Action item —
In the listing below, find the line containing "About Me (208, 71)" and the line containing "CONTACT (525, 2277)". Repeat exactly those two lines and every line between them.

Data shown —

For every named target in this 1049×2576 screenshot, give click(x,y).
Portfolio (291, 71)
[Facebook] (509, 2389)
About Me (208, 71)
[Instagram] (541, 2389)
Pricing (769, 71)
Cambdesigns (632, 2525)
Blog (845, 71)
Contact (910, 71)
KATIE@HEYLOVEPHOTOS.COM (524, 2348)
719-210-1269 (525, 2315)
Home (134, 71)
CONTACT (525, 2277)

--

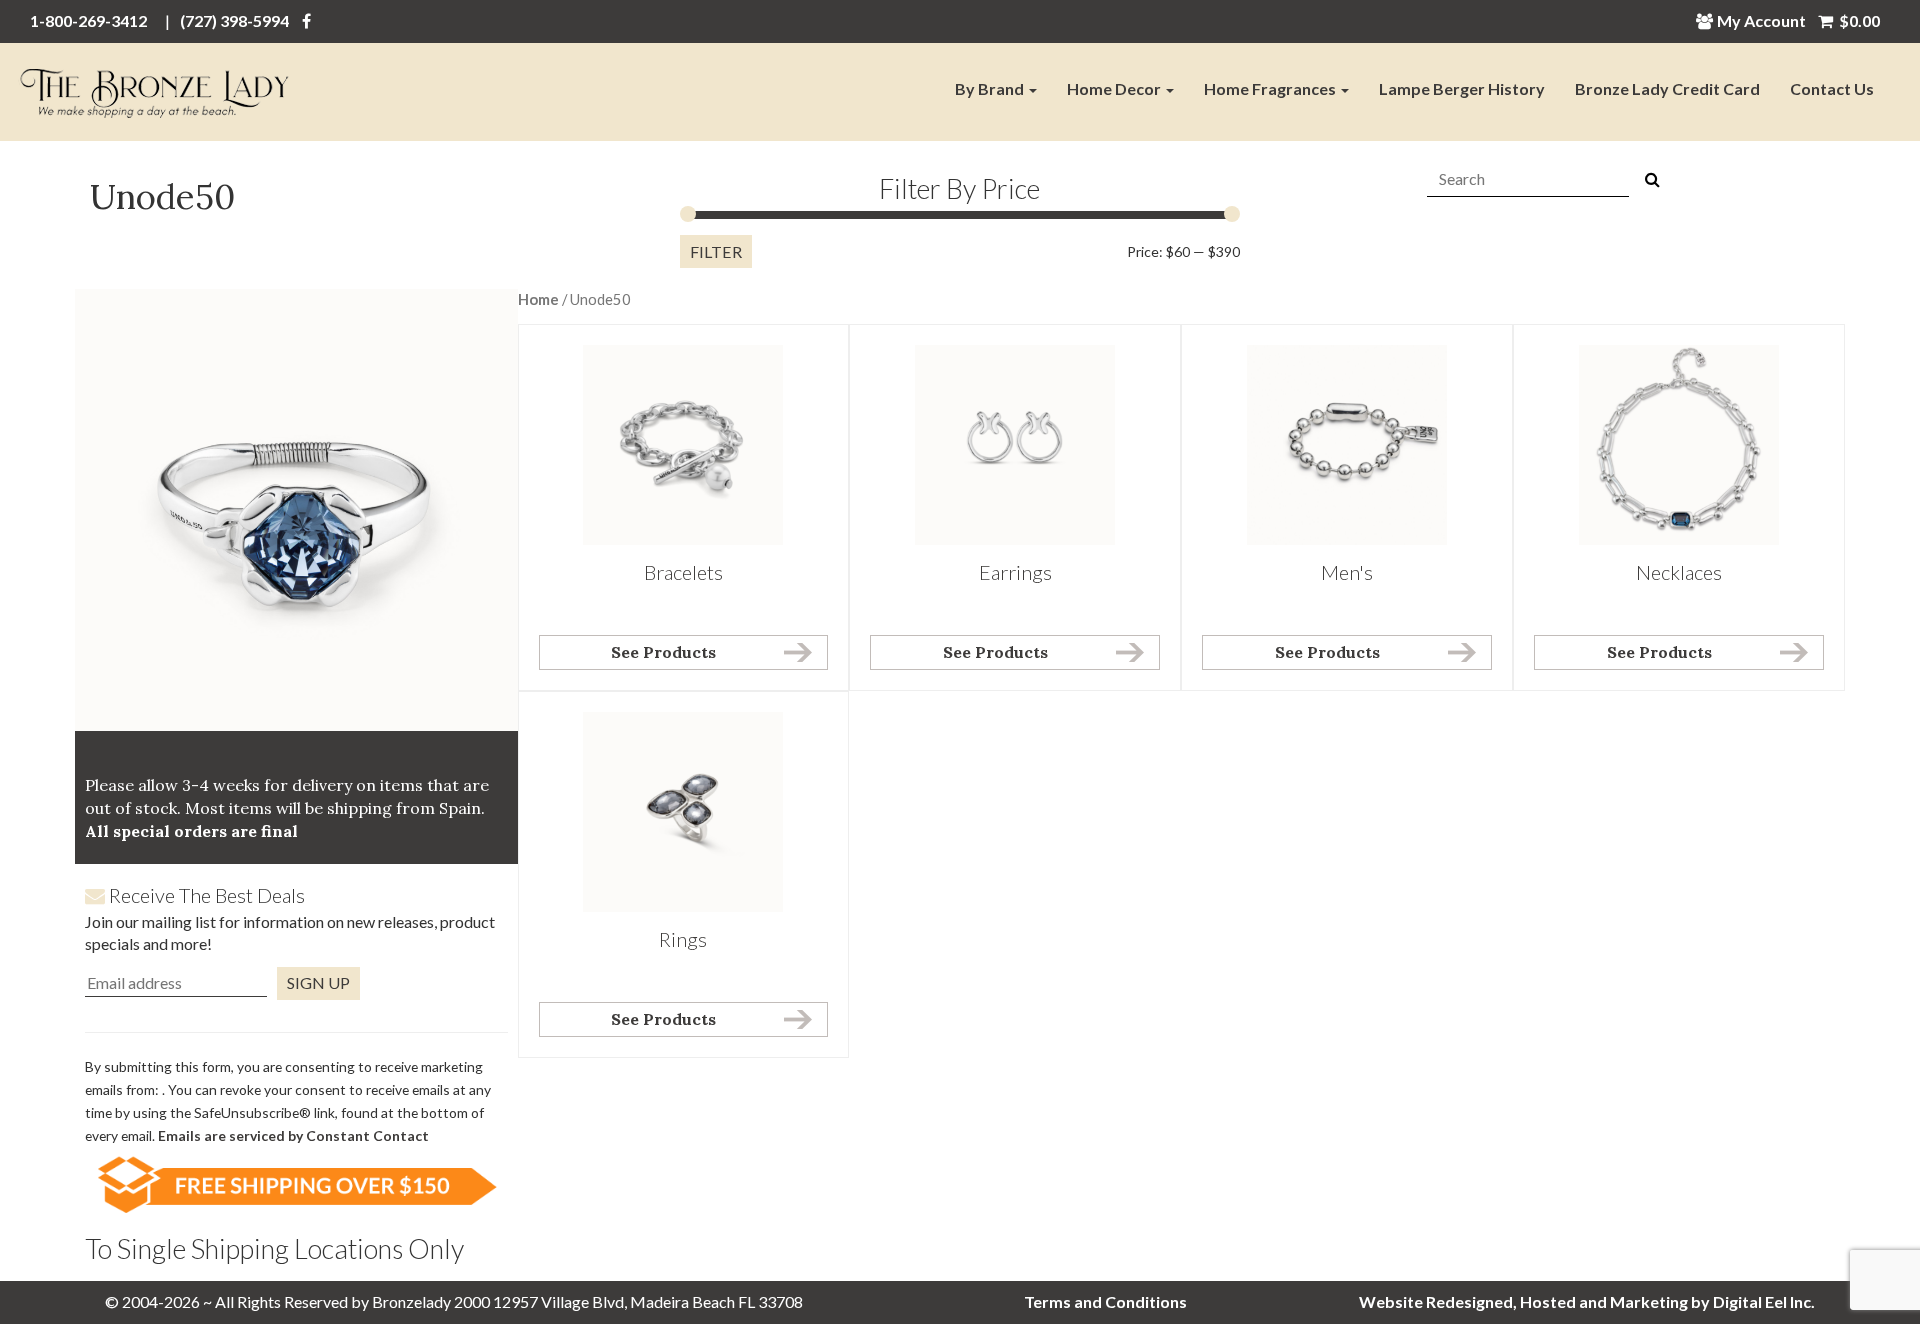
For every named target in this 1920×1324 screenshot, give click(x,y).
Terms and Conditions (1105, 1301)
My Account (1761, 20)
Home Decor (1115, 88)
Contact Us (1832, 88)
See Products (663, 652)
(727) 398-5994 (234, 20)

Output for this exercise —
About Me (208, 71)
[Instagram] (541, 2389)
Pricing (769, 71)
Cambdesigns (632, 2525)
Blog (845, 71)
Contact (910, 71)
KATIE@HEYLOVEPHOTOS.COM (524, 2348)
719-210-1269 (525, 2315)
Home (134, 71)
CONTACT (525, 2277)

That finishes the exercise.